Records from a data source:
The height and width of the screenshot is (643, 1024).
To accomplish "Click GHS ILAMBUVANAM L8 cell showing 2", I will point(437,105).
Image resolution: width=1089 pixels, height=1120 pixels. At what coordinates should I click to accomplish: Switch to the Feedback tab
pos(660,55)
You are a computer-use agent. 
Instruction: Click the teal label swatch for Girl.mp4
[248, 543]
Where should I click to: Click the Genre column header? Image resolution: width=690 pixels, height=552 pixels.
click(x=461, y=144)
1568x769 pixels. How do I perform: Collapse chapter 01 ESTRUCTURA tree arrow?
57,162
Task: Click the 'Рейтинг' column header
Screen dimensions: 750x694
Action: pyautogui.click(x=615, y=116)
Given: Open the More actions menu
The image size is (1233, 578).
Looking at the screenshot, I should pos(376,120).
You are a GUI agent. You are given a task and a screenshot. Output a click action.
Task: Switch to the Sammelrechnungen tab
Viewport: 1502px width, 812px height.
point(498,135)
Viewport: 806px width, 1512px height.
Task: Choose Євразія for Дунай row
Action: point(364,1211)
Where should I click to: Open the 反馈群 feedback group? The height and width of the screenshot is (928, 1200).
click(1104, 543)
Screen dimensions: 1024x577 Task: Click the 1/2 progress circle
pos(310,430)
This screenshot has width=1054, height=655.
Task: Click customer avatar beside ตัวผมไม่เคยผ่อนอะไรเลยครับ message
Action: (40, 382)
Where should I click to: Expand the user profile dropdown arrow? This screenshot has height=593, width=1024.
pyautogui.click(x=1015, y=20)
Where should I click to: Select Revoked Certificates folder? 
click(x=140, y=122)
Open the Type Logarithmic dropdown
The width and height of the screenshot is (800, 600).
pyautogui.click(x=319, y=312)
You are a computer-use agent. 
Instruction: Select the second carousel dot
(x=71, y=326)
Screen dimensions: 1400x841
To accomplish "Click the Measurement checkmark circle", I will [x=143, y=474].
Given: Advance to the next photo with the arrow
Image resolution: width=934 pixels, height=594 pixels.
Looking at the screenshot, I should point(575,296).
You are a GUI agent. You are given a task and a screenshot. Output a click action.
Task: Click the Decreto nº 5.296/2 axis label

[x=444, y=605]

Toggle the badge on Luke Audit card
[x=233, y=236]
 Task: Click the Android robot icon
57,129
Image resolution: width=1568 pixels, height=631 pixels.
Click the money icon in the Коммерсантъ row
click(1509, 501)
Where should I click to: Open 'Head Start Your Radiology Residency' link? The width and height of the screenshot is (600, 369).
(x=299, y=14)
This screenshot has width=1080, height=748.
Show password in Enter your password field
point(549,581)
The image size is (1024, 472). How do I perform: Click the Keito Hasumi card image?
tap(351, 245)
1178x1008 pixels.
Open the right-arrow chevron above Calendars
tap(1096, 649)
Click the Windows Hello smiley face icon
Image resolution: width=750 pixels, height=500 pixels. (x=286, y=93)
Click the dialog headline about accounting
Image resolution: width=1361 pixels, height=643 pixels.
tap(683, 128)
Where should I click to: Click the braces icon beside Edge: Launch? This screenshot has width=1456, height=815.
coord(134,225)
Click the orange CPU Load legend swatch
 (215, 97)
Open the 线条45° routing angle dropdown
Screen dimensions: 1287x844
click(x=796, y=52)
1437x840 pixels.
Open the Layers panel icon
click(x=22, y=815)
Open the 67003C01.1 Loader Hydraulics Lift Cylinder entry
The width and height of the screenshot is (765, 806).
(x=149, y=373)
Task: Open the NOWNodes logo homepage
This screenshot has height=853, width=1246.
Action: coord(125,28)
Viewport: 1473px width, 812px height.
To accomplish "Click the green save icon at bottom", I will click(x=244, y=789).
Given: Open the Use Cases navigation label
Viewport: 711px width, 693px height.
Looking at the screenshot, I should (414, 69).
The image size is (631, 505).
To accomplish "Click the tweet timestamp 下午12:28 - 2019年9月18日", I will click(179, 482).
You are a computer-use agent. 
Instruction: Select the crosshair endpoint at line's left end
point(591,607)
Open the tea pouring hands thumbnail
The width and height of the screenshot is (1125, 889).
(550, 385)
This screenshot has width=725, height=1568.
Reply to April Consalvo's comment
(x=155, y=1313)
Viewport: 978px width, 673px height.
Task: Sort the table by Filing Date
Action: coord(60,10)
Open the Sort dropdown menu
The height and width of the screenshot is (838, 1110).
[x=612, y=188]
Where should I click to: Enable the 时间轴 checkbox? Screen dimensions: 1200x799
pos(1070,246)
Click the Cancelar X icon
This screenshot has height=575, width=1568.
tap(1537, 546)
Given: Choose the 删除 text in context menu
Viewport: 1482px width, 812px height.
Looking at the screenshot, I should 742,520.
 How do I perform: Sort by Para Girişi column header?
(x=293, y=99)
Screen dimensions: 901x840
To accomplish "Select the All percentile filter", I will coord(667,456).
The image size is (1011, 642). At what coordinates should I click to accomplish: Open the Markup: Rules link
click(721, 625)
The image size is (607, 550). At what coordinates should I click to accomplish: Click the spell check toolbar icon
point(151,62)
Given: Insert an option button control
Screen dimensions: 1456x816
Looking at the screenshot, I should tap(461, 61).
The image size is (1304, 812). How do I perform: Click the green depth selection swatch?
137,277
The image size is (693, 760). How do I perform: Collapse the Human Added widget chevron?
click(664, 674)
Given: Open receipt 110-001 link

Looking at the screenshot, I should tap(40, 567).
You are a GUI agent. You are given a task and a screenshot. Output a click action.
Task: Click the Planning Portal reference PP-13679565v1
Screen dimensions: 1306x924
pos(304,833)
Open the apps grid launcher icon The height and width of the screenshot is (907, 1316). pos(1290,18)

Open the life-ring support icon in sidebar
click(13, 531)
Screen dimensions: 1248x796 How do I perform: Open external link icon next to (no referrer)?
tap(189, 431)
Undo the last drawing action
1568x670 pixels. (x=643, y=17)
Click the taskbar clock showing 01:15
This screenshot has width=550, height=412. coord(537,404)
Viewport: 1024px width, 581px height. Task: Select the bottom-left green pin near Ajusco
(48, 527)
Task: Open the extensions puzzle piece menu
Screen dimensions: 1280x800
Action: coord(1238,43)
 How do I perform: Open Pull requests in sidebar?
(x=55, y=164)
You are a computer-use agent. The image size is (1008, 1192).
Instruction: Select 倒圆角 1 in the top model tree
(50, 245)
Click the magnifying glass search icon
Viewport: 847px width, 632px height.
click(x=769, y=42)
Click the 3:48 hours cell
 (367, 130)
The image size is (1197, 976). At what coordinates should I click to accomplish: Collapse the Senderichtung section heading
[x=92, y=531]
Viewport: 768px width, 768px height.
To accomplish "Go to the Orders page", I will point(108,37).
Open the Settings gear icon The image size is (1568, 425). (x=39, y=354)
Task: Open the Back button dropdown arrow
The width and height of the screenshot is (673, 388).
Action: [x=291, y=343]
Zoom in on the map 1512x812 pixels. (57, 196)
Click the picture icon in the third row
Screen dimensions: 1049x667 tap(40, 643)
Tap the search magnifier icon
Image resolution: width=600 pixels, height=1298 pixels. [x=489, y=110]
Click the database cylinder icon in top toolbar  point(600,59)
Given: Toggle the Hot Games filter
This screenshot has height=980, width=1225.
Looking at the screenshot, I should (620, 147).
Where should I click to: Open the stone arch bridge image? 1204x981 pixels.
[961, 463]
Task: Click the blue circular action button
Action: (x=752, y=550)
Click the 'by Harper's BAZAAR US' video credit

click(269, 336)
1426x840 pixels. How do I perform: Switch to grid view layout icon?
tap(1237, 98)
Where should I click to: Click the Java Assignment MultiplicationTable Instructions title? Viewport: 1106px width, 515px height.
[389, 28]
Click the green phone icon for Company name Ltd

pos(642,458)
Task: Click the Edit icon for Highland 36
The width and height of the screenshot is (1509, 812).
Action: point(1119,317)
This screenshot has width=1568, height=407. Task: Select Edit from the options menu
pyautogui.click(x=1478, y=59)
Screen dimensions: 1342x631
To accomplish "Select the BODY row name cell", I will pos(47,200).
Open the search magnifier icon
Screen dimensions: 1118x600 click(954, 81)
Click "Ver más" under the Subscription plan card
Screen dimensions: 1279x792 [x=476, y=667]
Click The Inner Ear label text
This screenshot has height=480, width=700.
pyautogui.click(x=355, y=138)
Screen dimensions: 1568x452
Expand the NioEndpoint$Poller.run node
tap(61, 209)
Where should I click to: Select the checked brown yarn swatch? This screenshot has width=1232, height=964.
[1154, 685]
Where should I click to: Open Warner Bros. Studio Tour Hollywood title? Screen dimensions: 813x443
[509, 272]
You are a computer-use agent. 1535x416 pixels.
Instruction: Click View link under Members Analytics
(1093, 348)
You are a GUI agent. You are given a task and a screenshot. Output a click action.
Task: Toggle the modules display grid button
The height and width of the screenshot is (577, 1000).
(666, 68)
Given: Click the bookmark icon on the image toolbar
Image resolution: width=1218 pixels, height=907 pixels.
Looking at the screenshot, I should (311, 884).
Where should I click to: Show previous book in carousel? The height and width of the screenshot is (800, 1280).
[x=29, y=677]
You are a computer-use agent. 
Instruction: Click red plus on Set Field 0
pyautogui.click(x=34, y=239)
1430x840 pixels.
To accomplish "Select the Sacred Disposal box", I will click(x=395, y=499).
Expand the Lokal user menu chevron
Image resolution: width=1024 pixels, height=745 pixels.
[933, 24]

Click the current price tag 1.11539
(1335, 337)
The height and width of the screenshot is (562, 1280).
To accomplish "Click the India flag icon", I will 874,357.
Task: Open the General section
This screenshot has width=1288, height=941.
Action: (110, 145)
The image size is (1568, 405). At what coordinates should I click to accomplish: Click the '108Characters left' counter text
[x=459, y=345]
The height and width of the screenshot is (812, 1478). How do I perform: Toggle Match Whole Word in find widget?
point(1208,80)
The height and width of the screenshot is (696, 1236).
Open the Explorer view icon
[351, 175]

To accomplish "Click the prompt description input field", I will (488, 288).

Work item -
Extract from the records above the lines from the one containing "This screenshot has width=725, height=1568." to the one containing "Task: Click the Planning", both lines included, exactly as they appear and with nothing else.

Task output -
This screenshot has width=725, height=1568.
Reply to April Consalvo's comment
(x=155, y=1313)
Viewport: 978px width, 673px height.
Task: Sort the table by Filing Date
Action: coord(60,10)
Open the Sort dropdown menu
The height and width of the screenshot is (838, 1110).
[x=612, y=188]
Where should I click to: Enable the 时间轴 checkbox? Screen dimensions: 1200x799
pos(1070,246)
Click the Cancelar X icon
This screenshot has height=575, width=1568.
tap(1537, 546)
Given: Choose the 删除 text in context menu
Viewport: 1482px width, 812px height.
Looking at the screenshot, I should 742,520.
 How do I perform: Sort by Para Girişi column header?
(x=293, y=99)
Screen dimensions: 901x840
To accomplish "Select the All percentile filter", I will coord(667,456).
The image size is (1011, 642). At what coordinates should I click to accomplish: Open the Markup: Rules link
click(721, 625)
The image size is (607, 550). At what coordinates should I click to accomplish: Click the spell check toolbar icon
point(151,62)
Given: Insert an option button control
Screen dimensions: 1456x816
Looking at the screenshot, I should tap(461, 61).
The image size is (1304, 812). How do I perform: Click the green depth selection swatch?
137,277
The image size is (693, 760). How do I perform: Collapse the Human Added widget chevron?
click(664, 674)
Given: Open receipt 110-001 link

Looking at the screenshot, I should tap(40, 567).
You are a GUI agent. You are given a task and a screenshot. Output a click action.
Task: Click the Planning Portal reference PP-13679565v1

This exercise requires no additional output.